Back in October, we reported the unfortunate news that Ghostbusters 3 has been delayed yet again, since Sony still hasn't given a green light for this highly-anticipated sequel. One of the story lines that has been rumored throughout the years has the Ghostbusters going to hell. Writer-actor Dan Aykroyd revealed that there will have to be one or two more sequels after Ghostbusters 3 to tackle this plot.
"Man-hell-ttan, and the Ghostbusters in hell, would be so solid, but we gotta get maybe one or two made before that. But, oh, wow... I wrote that with Tom Davis, my writing partner, recently deceased, who wrote Coneheads with me and stuff on Saturday Night Live. There's classic Tom Davis lines and funny stuff in there, really it's probably the most humorous of all the Ghostbusters scripts that have generated in that last little while. But we'll put the humor into this next one. It's gotta be funny, or it's not worth doing. It can be scary, it can be Ghostbusters, it can be the new franchise, the new people, but if it's not funny ... Wait a minute, it started as a comedy. Let's make sure there's laughs and no laugh unturned and that we really make that our priority, to make it funny and exciting, but mainly funny."

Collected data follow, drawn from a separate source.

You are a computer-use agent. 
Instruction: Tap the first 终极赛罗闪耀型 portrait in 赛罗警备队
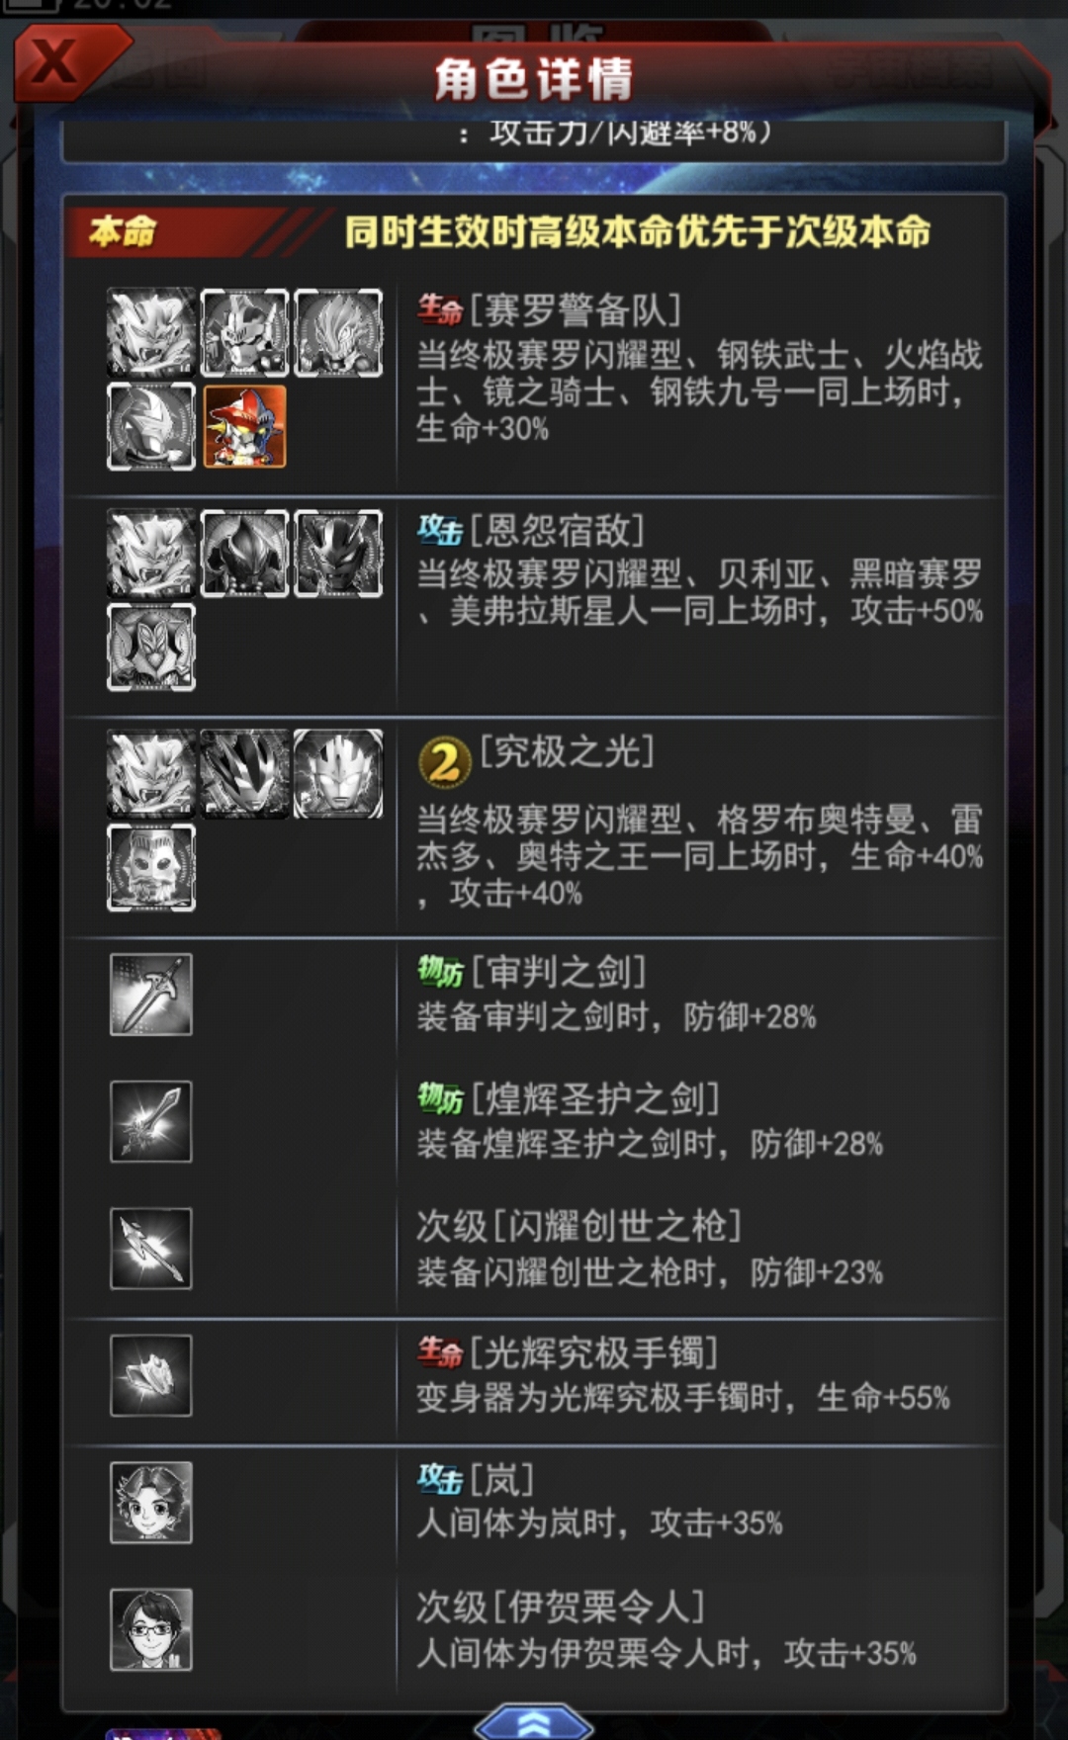coord(151,332)
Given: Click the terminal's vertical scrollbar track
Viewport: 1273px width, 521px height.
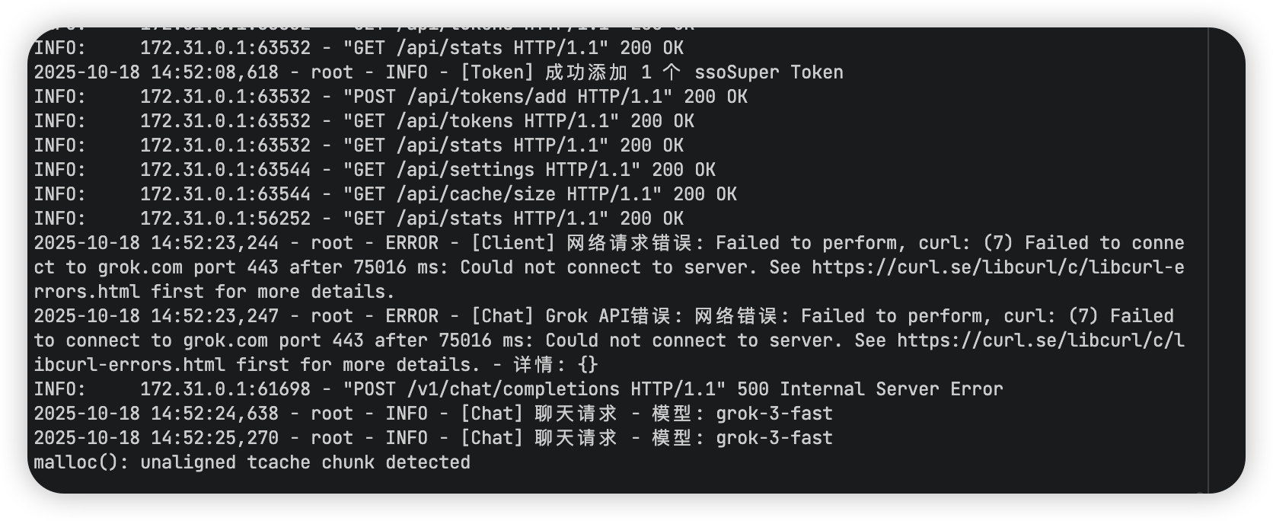Looking at the screenshot, I should 1226,259.
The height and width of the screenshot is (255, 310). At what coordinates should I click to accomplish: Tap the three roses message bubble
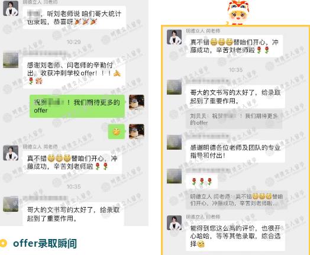point(202,182)
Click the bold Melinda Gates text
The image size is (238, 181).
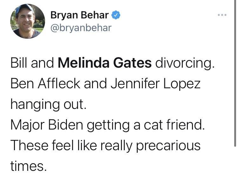105,64
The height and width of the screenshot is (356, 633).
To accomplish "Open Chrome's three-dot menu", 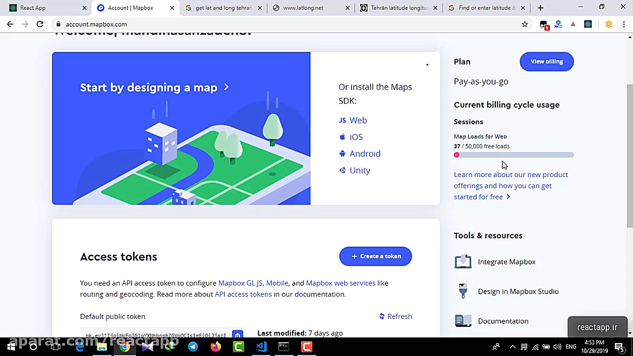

The project has had quite the tumultuous history, with The Office scribes Gene Stupnitsky and Lee Eisenberg writing a screenplay that Bill Murray reportedly hated. We reported in July that Etan Cohen is the latest to tackle the script. However, despite being the project's biggest cheerleader, Dan Aykroyd revealed he will walk away if Sony doesn't make a move soon.
"Now, this would add quite a bump to Sony's bottom line, quite a bump. If they make this movie, in its current shape, they would be looking at a pretty hefty, nine-figure return. And so I'm hoping they get on to move it, but if they don't, I have multiple trains. I've got tracks six, seven, and nine, and that's four. I'll be moving on to other things, as will Ivan, by the way. We can't wait forever. And now's the time to tell the picture company, and I'd say this quite publicly, it's time now to sit down and make this movie, or you will lose your main principals, and you won't be able to make it without us, because we have rights, and now is time to make the movie..."
Of course, even if the movie does eventually happen, it will be without Bill Murray, who left the project in August. However, Dan Aykroyd did say there is an opening in the script, if the actor has a change of heart.